UNIVERSITIES have long been seen as agents of change – catalysts for social and political action as well as centres of learning. As people become more environmentally conscious, universities in turn are expected to step up to the plate, continuing to act as role models in becoming the engines and innovation centres for green consciousness.
Across Africa we are seeing this shift occur with campus management and operations, planning and design. As the African Universities Summit gets underway in Johannesburg, we take a look at how some African universities are making waves and going green:
University of the Western Cape
South Africa’s University of the Western Cape is certainly one of the greenest in Africa. It is home to a private nature reserve and is located within an international biodiversity hotspot.
Students are actively involved in managing the reserve through eradicating alien vegetation and maintaining fire breaks. According to the Green Africa directory, the University’s recycling initiative has been a huge success: it collects an average of 70 tons of recyclables each month and creates employment for 120 previously unemployed people to sort the recycling materials.
Through selling recycled materials to companies – they estimate that they are able to reduce emissions by 840 tons of CO2 annually. The University also promotes sustainable mobility – including through using solar powered golf carts instead of cars for travelling distances across the campus and promoting the use of lift clubs and public transport.
American University in Cairo
Coming in 105th on the 2014 global green university ranking, the American University in Cairo demonstrated it’s dedication to “going green” through the establishment of it’s Office of sustainability, the “Research Institute for a Sustainable Environment” (RISE). This office ensures the reduction of the University’s carbon footprint, promotes environmental research and education, implements recycling programmes and raises public awareness.

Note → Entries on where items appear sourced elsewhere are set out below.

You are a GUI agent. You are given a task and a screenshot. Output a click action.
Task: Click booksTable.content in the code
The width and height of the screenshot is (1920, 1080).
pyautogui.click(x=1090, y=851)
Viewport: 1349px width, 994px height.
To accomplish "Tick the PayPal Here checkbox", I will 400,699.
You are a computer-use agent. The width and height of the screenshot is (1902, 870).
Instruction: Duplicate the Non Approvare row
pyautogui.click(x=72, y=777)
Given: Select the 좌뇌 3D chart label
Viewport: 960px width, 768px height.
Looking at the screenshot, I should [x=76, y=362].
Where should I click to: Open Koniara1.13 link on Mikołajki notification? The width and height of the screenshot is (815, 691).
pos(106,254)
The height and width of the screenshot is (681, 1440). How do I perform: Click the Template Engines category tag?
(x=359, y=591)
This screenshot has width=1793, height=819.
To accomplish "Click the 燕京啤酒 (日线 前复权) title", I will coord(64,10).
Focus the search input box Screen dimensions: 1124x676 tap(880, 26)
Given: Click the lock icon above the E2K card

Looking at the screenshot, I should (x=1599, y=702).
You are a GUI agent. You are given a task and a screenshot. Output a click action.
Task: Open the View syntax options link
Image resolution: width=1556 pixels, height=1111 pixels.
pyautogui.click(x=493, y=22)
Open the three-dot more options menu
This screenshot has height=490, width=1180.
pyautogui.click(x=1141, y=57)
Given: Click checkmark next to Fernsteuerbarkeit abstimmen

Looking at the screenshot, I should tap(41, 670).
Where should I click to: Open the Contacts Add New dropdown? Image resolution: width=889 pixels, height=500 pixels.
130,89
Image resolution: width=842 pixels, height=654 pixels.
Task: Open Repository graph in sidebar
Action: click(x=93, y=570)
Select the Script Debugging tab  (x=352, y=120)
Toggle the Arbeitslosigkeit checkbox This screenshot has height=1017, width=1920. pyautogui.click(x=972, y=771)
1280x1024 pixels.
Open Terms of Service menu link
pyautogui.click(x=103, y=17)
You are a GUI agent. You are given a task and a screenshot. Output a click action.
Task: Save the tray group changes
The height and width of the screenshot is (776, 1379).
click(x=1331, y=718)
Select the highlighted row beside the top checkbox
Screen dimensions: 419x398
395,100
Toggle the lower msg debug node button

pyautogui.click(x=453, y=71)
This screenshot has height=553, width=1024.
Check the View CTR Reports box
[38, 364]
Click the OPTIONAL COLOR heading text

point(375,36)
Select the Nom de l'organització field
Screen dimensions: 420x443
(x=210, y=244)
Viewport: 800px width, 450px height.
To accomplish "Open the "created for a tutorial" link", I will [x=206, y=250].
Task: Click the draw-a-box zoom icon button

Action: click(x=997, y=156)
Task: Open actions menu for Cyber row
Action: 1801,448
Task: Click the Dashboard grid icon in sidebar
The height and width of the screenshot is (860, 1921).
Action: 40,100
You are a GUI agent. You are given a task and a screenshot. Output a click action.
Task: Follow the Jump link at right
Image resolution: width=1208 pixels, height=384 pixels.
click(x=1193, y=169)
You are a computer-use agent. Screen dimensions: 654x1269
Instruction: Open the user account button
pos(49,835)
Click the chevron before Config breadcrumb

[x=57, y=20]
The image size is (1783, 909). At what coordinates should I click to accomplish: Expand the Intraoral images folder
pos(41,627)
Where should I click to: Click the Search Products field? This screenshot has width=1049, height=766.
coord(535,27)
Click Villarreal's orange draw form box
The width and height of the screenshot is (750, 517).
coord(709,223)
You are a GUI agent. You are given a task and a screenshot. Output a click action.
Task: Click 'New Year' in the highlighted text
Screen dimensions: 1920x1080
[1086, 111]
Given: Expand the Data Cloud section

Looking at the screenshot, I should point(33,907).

Over the past three years, AUC has reduced its carbon dioxide emissions by nearly 4.25%. It has a “green roof” covered with vegetation and succulent plants, the campus uses treated wastewater, or recycled water, for irrigation of campus landscaping and it has a power plant that also captures and recycles waste heat from electricity generators to produce almost half of the hot water used on campus without burning additional natural gas.
University of Cape Town
In 2007 the Green Campus Initiative was started at the University of Cape Town (UCT) by a handful of students and staff to address issues of sustainability at UCT. Since then the membership has swelled and this volunteer organisation has established itself as a force to be reckoned with on campus and even takes part in various aspects of the international sustainability movement. The initiative has a long-running campus recycling project, established “ride link” which seeks to reduce carbon emissions by the UCT community by promoting carpooling, bicycle use and public transport and runs an energy challenge, in partnership with Eskom, which promotes energy saving and efficiency in the halls of residence.
Strathmore University’s Business school is one of the greenest building developments, not just in Kenya, but in Africa. In 2012 the building was awarded the Best Green Building Development in Africa by the African Real Estate and Housing Finance (AREHF) Academy Awards.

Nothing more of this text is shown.